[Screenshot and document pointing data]

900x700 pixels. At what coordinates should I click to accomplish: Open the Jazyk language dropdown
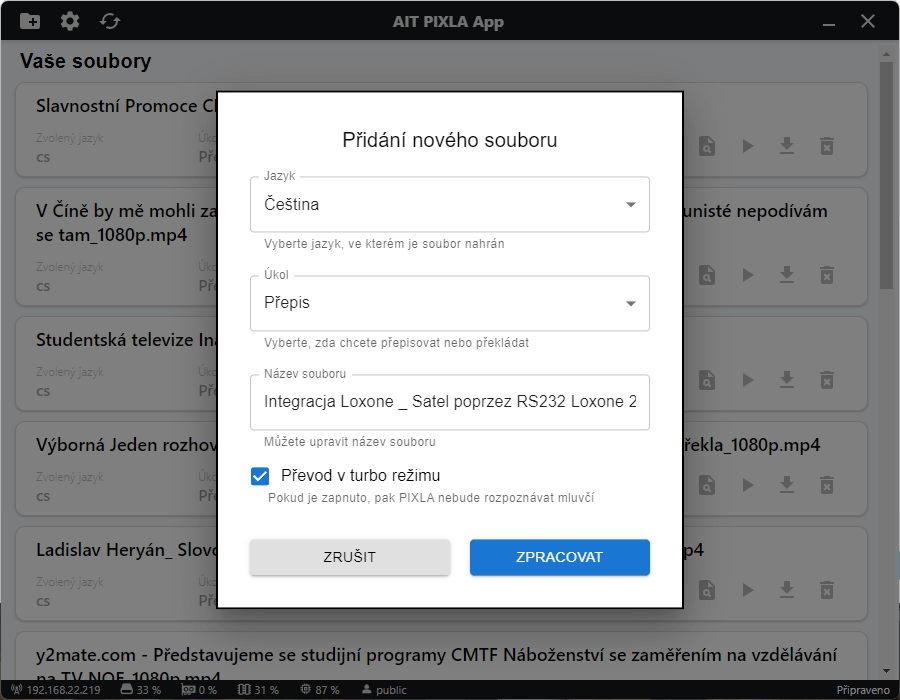(449, 205)
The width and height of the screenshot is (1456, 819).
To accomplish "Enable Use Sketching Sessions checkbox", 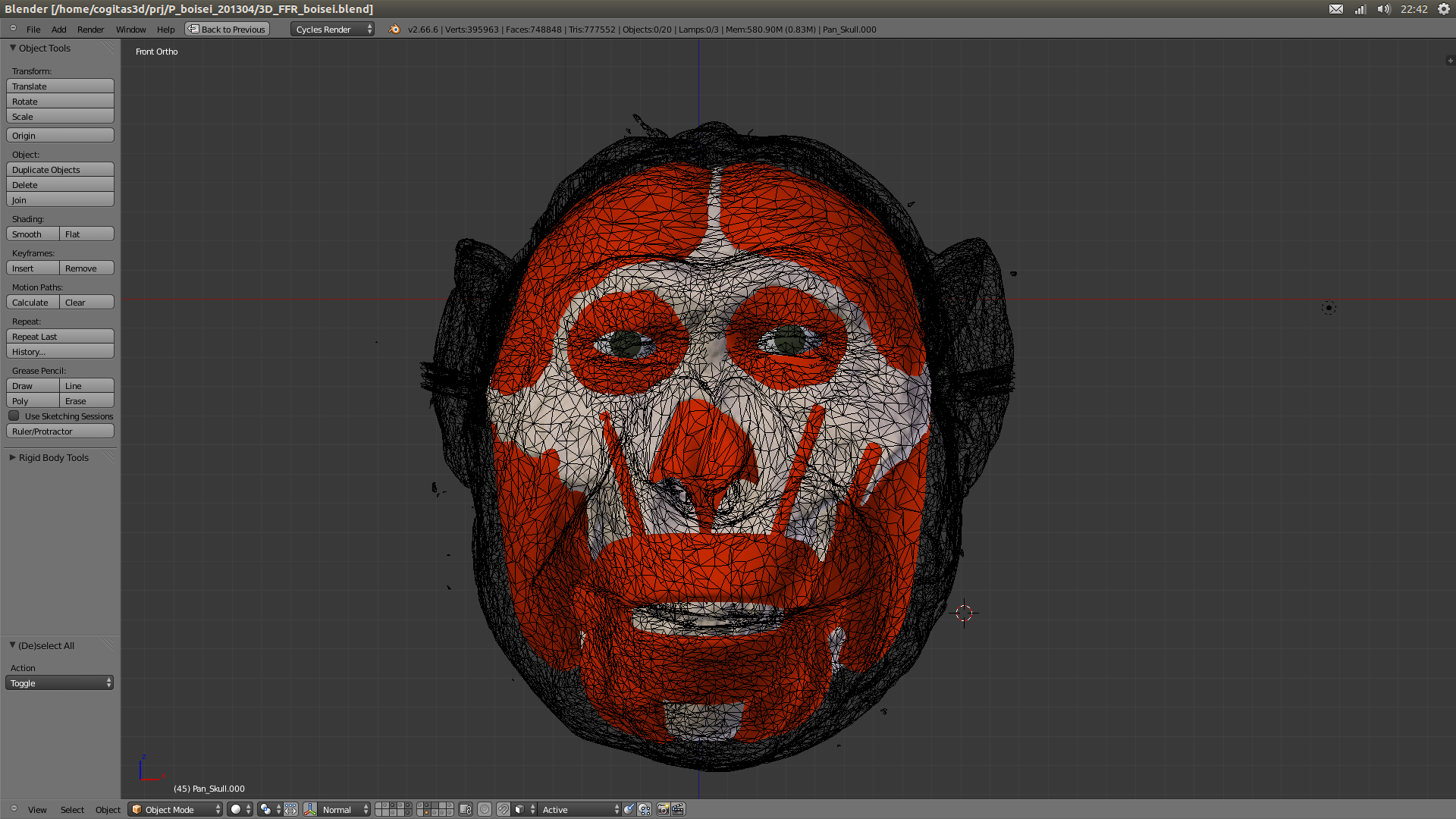I will coord(14,416).

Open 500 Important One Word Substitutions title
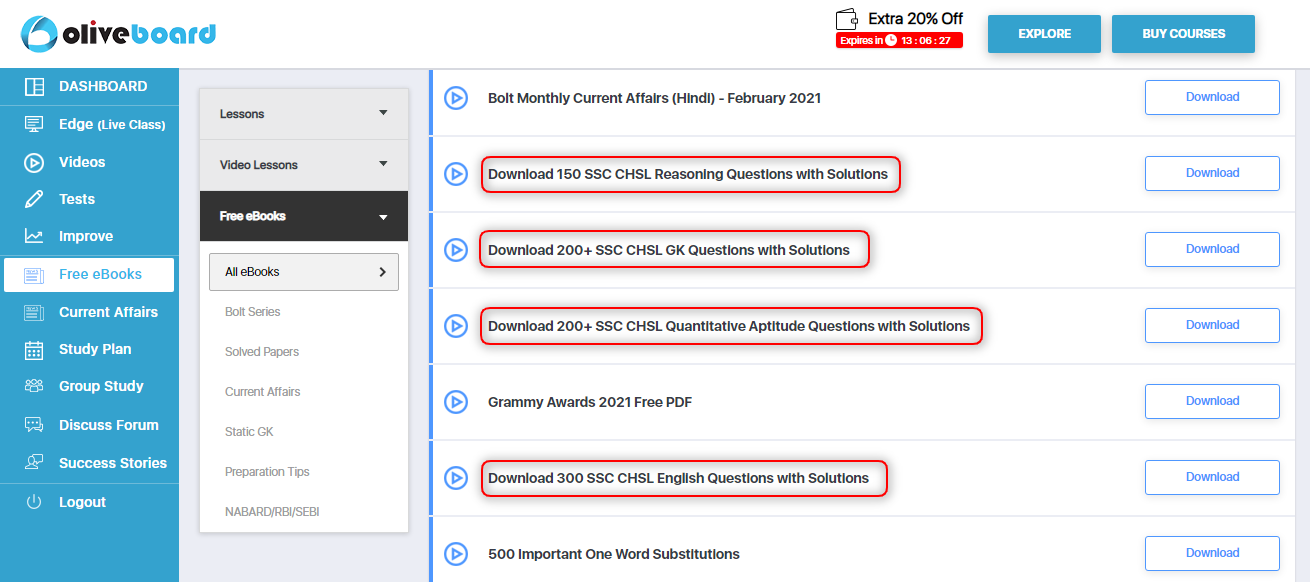coord(614,554)
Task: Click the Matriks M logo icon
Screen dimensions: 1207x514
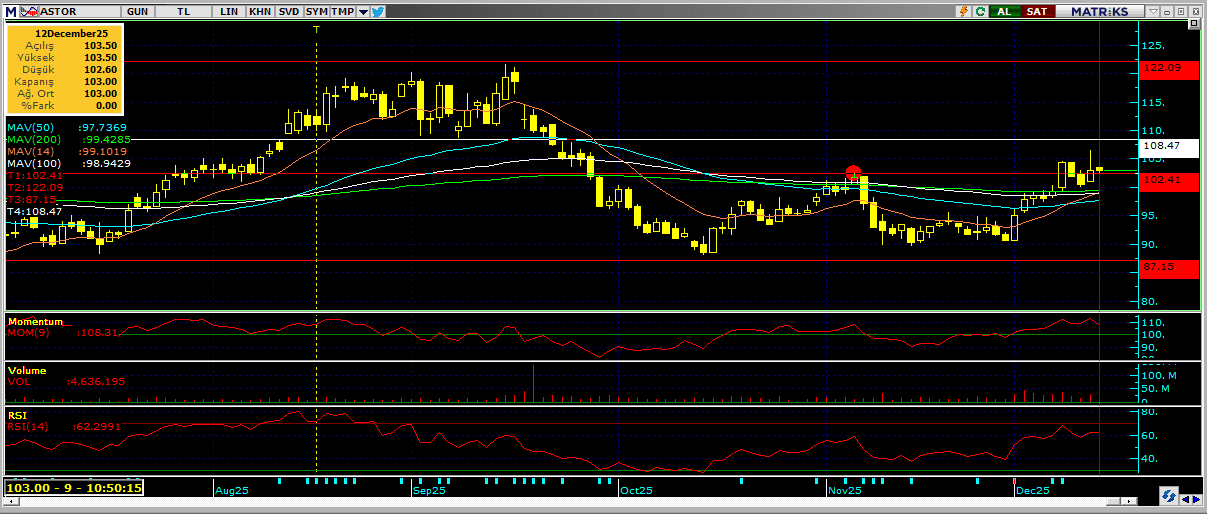Action: (9, 11)
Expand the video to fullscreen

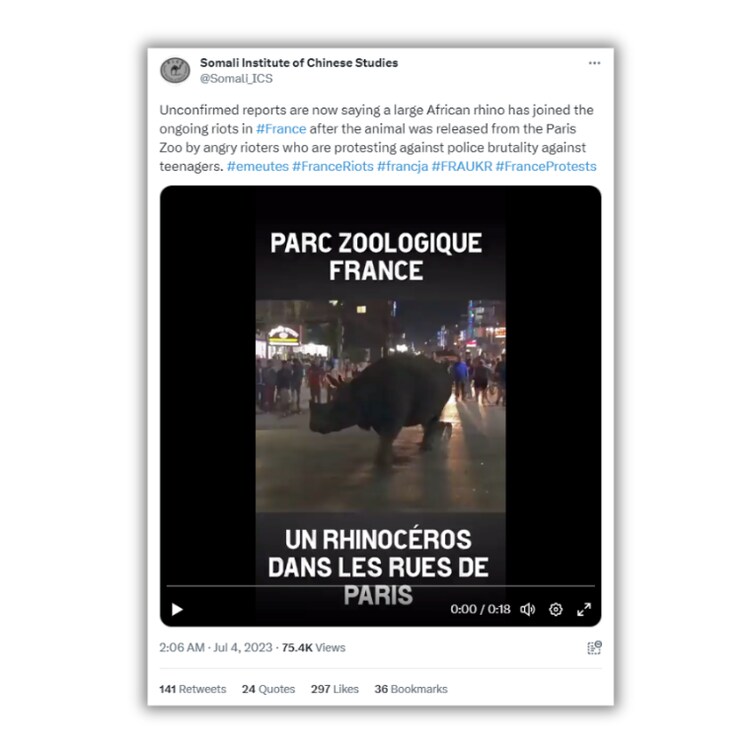pyautogui.click(x=584, y=609)
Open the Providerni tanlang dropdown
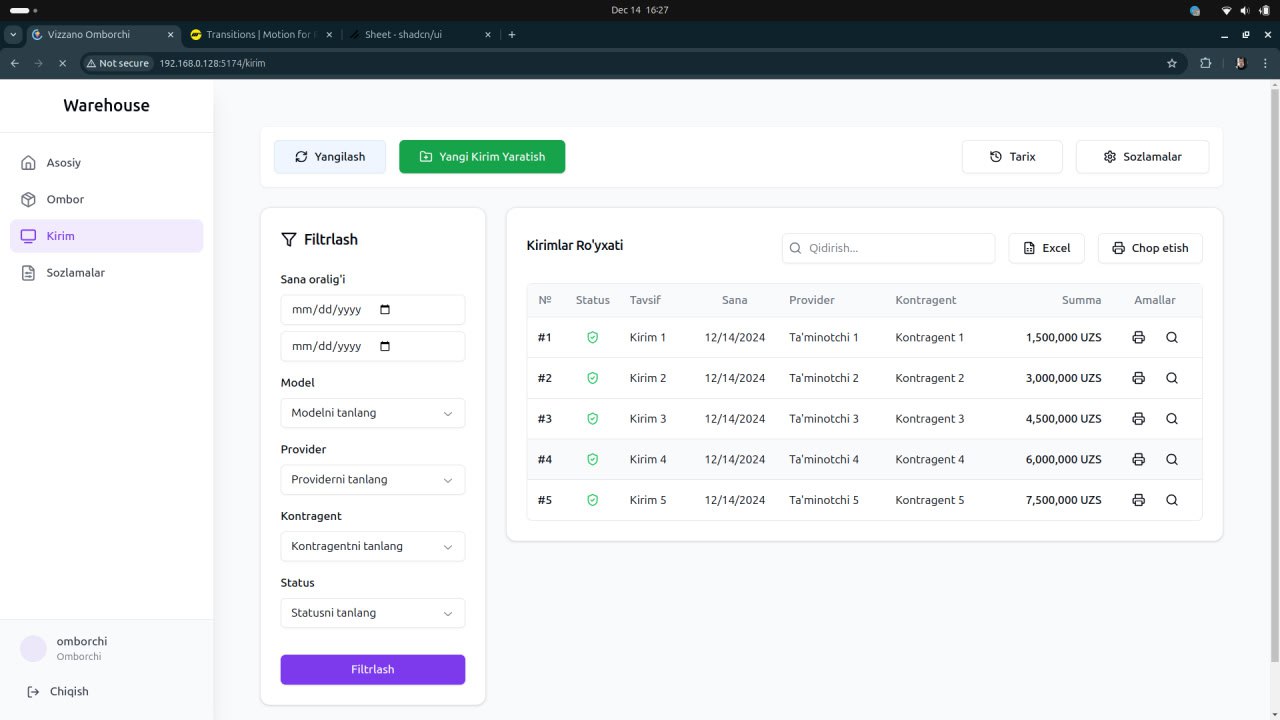The height and width of the screenshot is (720, 1280). pyautogui.click(x=373, y=480)
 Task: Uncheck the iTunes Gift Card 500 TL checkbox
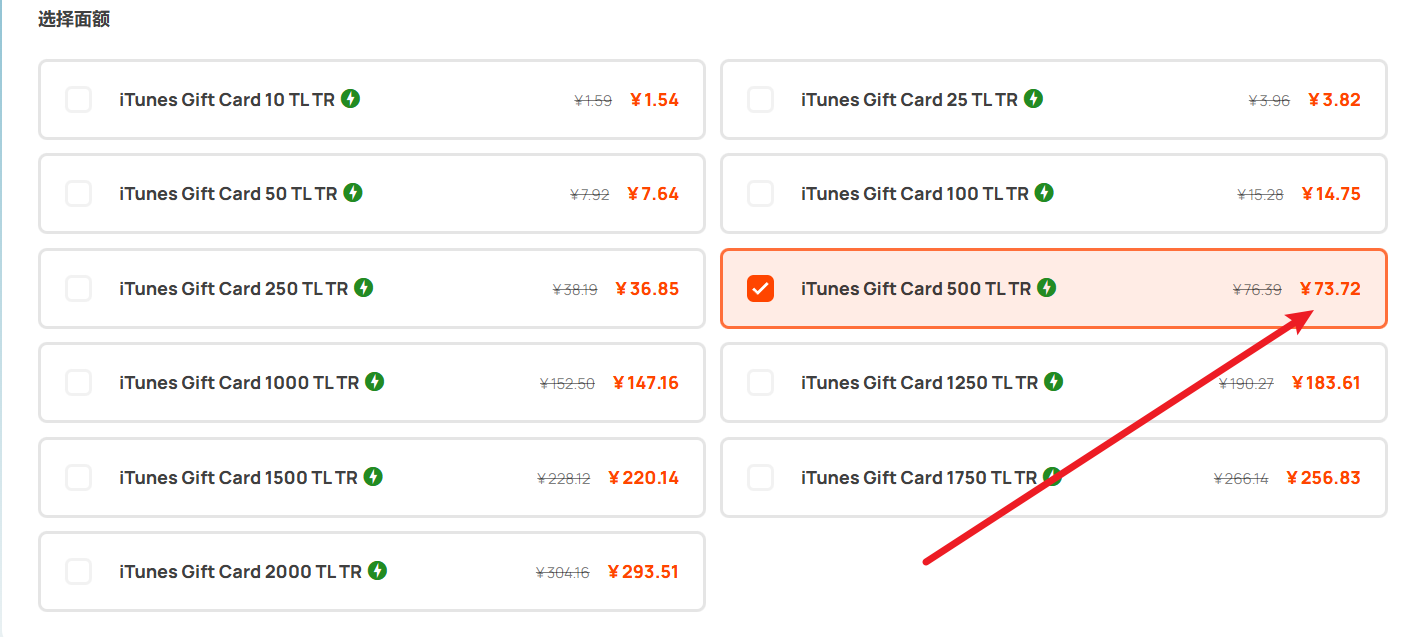pyautogui.click(x=760, y=288)
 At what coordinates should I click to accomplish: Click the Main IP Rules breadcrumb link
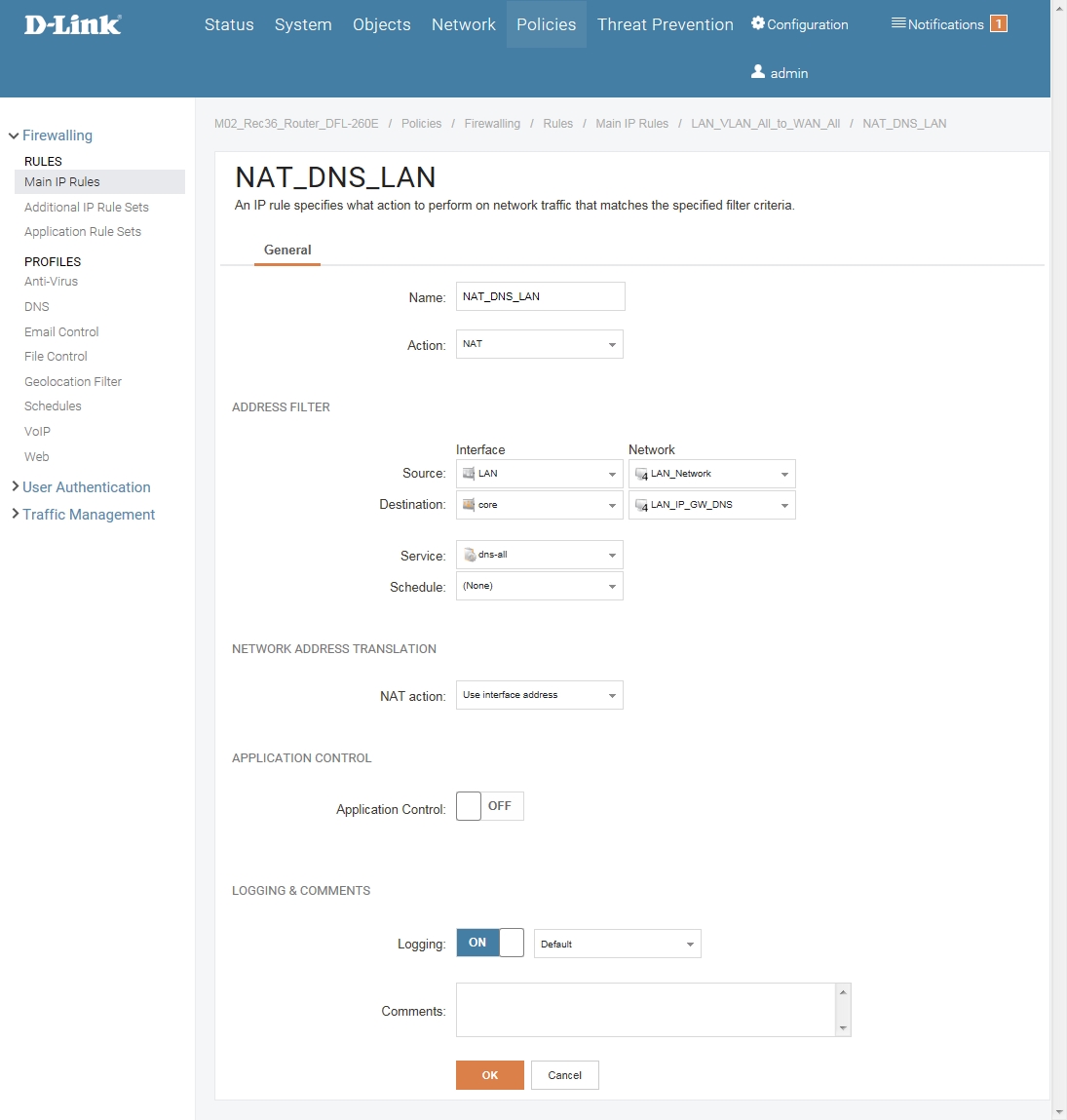click(x=631, y=124)
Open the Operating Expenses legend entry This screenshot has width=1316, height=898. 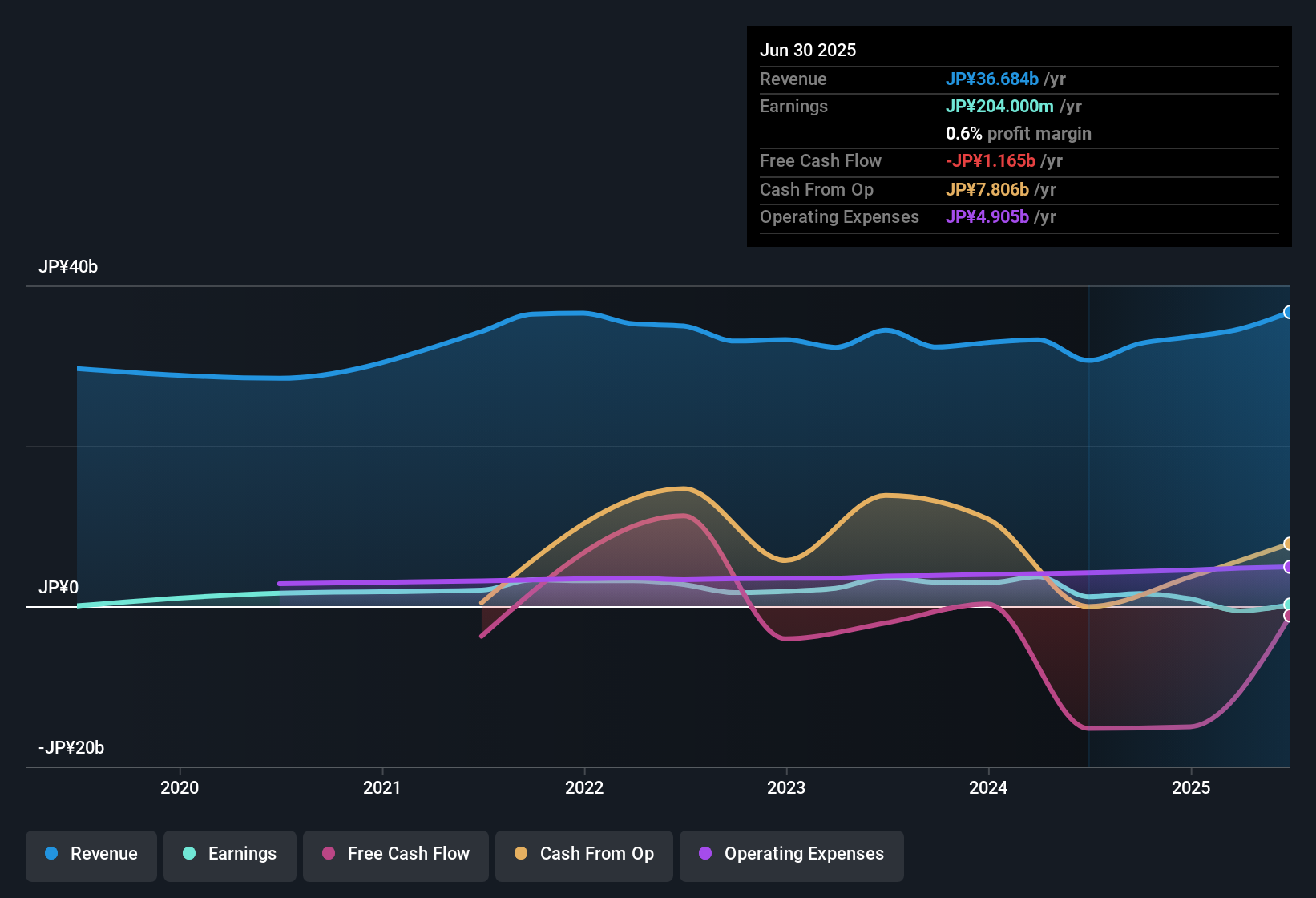pyautogui.click(x=791, y=854)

## Requirements
List every line above that contains the string "what".

## Response to the exercise
900x700 pixels. At what coordinates should I click to accomplish: Open the Jazyk language dropdown
 At what coordinates should I click to accomplish: Click the Main IP Rules breadcrumb link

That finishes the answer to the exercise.